Database searching made easier at WWU
|11/22/2011||Mary Ann Beahon|
|FOR IMMEDIATE RELEASE||(573) 592-1127|
Woods OneSearch is a new way to search more than 60 of William Woods University’s library databases at once. It allows students to get the information they need quicker, and it is more convenient, not just for students, but for faculty as well.
Erlene Dudley, library director, said, “Students can now get the information they need to do projects or papers without having to search through each and every individual database and catalog the library has to offer.”
Professors can be more specific about what sources they want students to use—such as only periodicals, scholarly or academic journals, news articles, etc.—and students can easily find them.
“It can give you a topic if you’re unsure of exactly what to write about, but you have an idea,” said Dudley as she demonstrated some of the features of OneSearch.
To find OneSearch, go to the library page on the William Woods website, www.williamwoods.edu/library, type in what you want to search for and go. OneSearch gives you the option to save your searches to a folder with your name on it. Best of all, it’s free.
Go to the sign-in page, create an account and you will have access to your searches anywhere. No longer is it necessary to save everything to a flash drive or print it out, but those options are still available.
OneSearch cites sources in MLA and APA so all you need to do is copy and paste the information into the document. It cites images as well.
For example, Sally needs a picture of the Mona Lisa. She types in Mona Lisa, refines her search in the subject tab on the left hand column, clicks painting, looks for one of the results that has a painting of Mona Lisa, clicks the image, scrolls down and finds, “How do I cite this image?”
She clicks on it and follows the link to a page showing different formats for citing. She then finds the format she needs, and copies and pastes it into her document.
E-books are also available through OneSearch. When looking at an e-book, there’s an option to go to the table of contents first, instead of going straight to the entire book. This allows you to look at the chapters and pictures to see which ones you need or don’t need.

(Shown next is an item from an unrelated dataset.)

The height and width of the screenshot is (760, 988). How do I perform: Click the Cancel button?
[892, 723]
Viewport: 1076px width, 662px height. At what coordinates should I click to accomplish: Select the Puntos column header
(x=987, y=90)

Dudley also had some tips for students:
- Define your research topic,
- Use unique keywords,
- Refine your search as you go along and
- Save your search for future reference.
When looking for a book, there is an option to “Retrieve Catalog Item.” This loads a new page. Scroll down to see the option of “Text Call Number.” Clicking on that will allow you to text the information of the book to your phone so you can find it in the library.
If you click on “Browse Nearby,” you will see multiple books available, not only at the William Woods library, but at others in the surrounding area. If you start your search early enough, you can order the book for research purposes.